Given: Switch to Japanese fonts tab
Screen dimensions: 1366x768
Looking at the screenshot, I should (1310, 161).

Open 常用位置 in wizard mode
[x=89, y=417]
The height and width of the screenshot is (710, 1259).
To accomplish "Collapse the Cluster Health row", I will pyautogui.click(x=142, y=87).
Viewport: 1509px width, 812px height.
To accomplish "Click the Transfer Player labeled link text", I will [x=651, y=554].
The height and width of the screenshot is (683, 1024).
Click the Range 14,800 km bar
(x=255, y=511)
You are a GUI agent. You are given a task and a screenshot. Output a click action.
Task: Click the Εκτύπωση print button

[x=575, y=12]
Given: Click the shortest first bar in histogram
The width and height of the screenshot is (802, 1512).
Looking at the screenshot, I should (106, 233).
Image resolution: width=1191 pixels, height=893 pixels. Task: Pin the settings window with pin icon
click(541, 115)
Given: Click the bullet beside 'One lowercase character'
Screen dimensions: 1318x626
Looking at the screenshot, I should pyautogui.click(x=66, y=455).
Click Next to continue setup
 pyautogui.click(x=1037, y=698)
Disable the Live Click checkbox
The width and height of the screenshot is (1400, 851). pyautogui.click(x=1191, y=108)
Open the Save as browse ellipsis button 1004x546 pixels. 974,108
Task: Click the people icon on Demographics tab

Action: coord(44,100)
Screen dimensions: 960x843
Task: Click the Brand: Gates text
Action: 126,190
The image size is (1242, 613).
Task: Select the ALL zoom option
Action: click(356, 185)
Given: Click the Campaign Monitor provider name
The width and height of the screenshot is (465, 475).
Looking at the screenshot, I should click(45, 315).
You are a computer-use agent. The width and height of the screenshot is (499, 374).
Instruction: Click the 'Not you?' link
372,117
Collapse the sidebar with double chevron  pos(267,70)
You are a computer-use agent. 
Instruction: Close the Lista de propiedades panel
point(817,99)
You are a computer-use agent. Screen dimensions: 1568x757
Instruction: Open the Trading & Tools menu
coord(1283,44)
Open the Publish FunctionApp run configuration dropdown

^^^^

- [STATED EXERCISE]
Begin at the line that has "The height and width of the screenshot is (710, 1259)." and stop after the line that has "will [x=651, y=554].", then write those lines out again with "accomplish" swapped for "complete" and nothing else altered.

- [SOLUTION]
The height and width of the screenshot is (710, 1259).
To complete "Collapse the Cluster Health row", I will pyautogui.click(x=142, y=87).
Viewport: 1509px width, 812px height.
To complete "Click the Transfer Player labeled link text", I will [x=651, y=554].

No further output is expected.